WHAT TO WORK ON: The records that follow should be retyped word for word.

Top of INPUT

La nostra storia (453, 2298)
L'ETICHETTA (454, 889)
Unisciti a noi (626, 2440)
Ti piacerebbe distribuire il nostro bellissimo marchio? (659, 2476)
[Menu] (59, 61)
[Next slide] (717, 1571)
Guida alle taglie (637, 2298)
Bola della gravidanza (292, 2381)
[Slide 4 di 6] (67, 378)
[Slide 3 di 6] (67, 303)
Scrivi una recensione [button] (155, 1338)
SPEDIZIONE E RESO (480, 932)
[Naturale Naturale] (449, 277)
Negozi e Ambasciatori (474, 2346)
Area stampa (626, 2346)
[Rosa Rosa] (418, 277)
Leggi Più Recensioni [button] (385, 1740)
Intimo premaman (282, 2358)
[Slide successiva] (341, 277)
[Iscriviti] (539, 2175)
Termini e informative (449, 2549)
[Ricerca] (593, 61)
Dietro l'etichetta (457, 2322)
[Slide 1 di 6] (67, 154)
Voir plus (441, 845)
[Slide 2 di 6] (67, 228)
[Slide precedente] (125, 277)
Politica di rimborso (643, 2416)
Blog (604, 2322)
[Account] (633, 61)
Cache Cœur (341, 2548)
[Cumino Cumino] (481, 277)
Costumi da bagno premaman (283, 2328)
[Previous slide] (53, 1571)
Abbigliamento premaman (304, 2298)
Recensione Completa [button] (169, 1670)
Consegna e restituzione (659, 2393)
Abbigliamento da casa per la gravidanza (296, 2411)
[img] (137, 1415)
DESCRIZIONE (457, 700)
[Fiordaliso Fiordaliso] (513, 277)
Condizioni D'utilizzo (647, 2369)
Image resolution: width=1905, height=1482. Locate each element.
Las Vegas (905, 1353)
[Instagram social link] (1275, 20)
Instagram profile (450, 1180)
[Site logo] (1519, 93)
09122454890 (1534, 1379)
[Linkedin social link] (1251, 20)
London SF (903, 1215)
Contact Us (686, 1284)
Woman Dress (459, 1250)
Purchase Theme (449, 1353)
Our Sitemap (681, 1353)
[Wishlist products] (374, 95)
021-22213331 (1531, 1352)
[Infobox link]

Bottom of INPUT

EXERCISE ANSWER:
La nostra storia (453, 2298)
L'ETICHETTA (454, 889)
Unisciti a noi (626, 2440)
Ti piacerebbe distribuire il nostro bellissimo marchio? (659, 2476)
[Menu] (59, 61)
[Next slide] (717, 1571)
Guida alle taglie (637, 2298)
Bola della gravidanza (292, 2381)
[Slide 4 di 6] (67, 378)
[Slide 3 di 6] (67, 303)
Scrivi una recensione [button] (155, 1338)
SPEDIZIONE E RESO (480, 932)
[Naturale Naturale] (449, 277)
Negozi e Ambasciatori (474, 2346)
Area stampa (626, 2346)
[Rosa Rosa] (418, 277)
Leggi Più Recensioni [button] (385, 1740)
Intimo premaman (282, 2358)
[Slide successiva] (341, 277)
[Iscriviti] (539, 2175)
Termini e informative (449, 2549)
[Ricerca] (593, 61)
Dietro l'etichetta (457, 2322)
[Slide 1 di 6] (67, 154)
Voir plus (441, 845)
[Slide 2 di 6] (67, 228)
[Slide precedente] (125, 277)
Politica di rimborso (643, 2416)
Blog (604, 2322)
[Account] (633, 61)
Cache Cœur (341, 2548)
[Cumino Cumino] (481, 277)
Costumi da bagno premaman (283, 2328)
[Previous slide] (53, 1571)
Abbigliamento premaman (304, 2298)
Recensione Completa [button] (169, 1670)
Consegna e restituzione (659, 2393)
Abbigliamento da casa per la gravidanza (296, 2411)
[img] (137, 1415)
DESCRIZIONE (457, 700)
[Fiordaliso Fiordaliso] (513, 277)
Condizioni D'utilizzo (647, 2369)
Image resolution: width=1905, height=1482. Locate each element.
Las Vegas (905, 1353)
[Instagram social link] (1275, 20)
Instagram profile (450, 1180)
[Site logo] (1519, 93)
09122454890 (1534, 1379)
[Linkedin social link] (1251, 20)
London SF (903, 1215)
Contact Us (686, 1284)
Woman Dress (459, 1250)
Purchase Theme (449, 1353)
Our Sitemap (681, 1353)
[Wishlist products] (374, 95)
021-22213331 (1531, 1352)
[Infobox link]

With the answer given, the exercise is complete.